Bellinazzo: "Il calcio non sarà più lo stesso. A rischio anche la stagione 20-21"
L'esperto di calcio e finanza: "Perdite quantificabili per circa 700 mln, in calo sponsor e botteghini. L'Uefa corra ai ripari, giusta che la Roma chieda il paracadute"
L'onda anomala che porta il nome di Coronavirus è partita dalla Cina, ha travolto l'Italia e adesso si riversa sull'Europa e sul resto del Mondo. È ancora presto per capirne fino in fondo gli effetti che avrà sulle nostre vite, ma intanto noi abbiamo cercato di tracciare l'impatto che questa emergenza avrà sul calcio con Marco Bellinazzo, giornalista de "Il Sole 24 Ore", che sta trascorrendo la sua quarantena a Milano insieme alla famiglia: «Siamo in casa con due bimbi piccoli. Qui in Lombardia la situazione è pesante. I numeri di decessi e contagiati sono veramente significativi. Speriamo che le misure adottate facciano effetto».
In questa situazione ha ancora senso parlare di ripresa del campionato?
«Più passano le ore e meno l'ipotesi di ricominciare è solida. I dati non segnano una netta inversione di tendenza e bisogna essere molto realistici».
Quali sono gli scenari?
«Se dovesse esserci un netto calo dei contagi nelle prossime 2-3 settimane si potrebbe pensare di ricominciare per la metà di maggio. Naturalmente a porte chiuse, perché nessuno dovrebbe azzardarsi ad avanzare l'ipotesi di giocare a porte aperte».

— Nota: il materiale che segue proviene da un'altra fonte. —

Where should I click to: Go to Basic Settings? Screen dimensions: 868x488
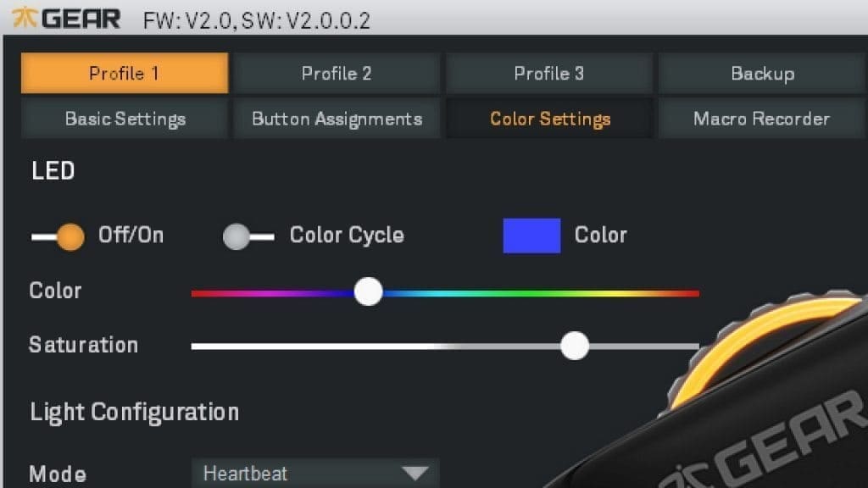point(125,119)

E se le misure adottate non dovessero avere effetto?
«L'ipotesi di riprendere ancora più in avanti si fa molto complessa perché i giocatori devono avere il tempo di rientrare in forma in maniera omogenea, su base nazionale, e questo farebbe slittare molto i tempi arrivando a giugno, se non addirittura a luglio».
Un'idea potrebbe essere quella dei playoff ma il presidente Gravina ha detto che la proposta "non è piaciuta" ai club, perché secondo lei?

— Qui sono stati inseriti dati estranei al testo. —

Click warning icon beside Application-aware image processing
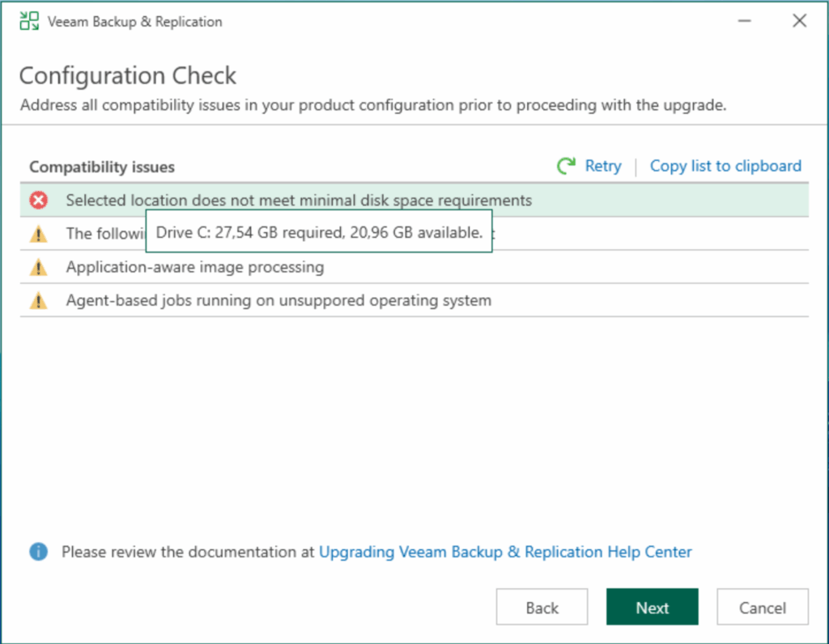This screenshot has height=644, width=829. [x=39, y=268]
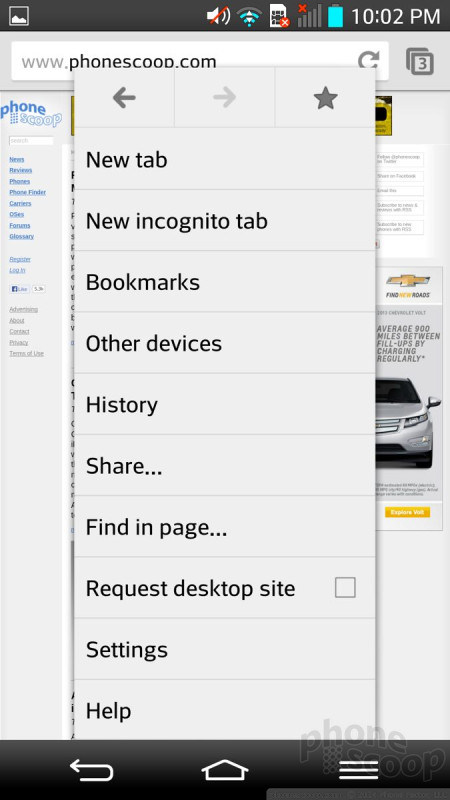Viewport: 450px width, 800px height.
Task: Open the Help menu entry
Action: [x=225, y=710]
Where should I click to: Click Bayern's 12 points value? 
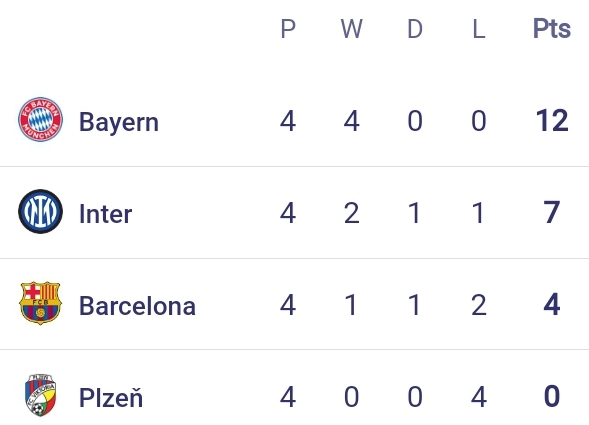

«Lo spirito innovativo in Italia non si accorda con le emergenze. Poi credo che sia prevalsa una visione di corto respiro, ma a mio avviso sarebbe stata un'ottima soluzione. Si sarebbero potute congelare le posizioni sulla base della classifica attuale per assegnare i piazzamenti europei e decretare le retrocessioni».
Se la stagione finisse oggi quali sarebbero le ripercussioni economiche per i club?
«Si tratta di conseguenze rilevanti. Sicuramente ci sarebbe un impatto importante sulle entrate derivanti dal botteghino quantificabile in 100-150 milioni, in base alle medie spettatori delle ultime gare. A questo proposito credo che sarebbe doveroso restituire una parte degli abbonamenti. Molte società non lo prevedono nello statuto, ma sarebbe un segnale importante per i tifosi».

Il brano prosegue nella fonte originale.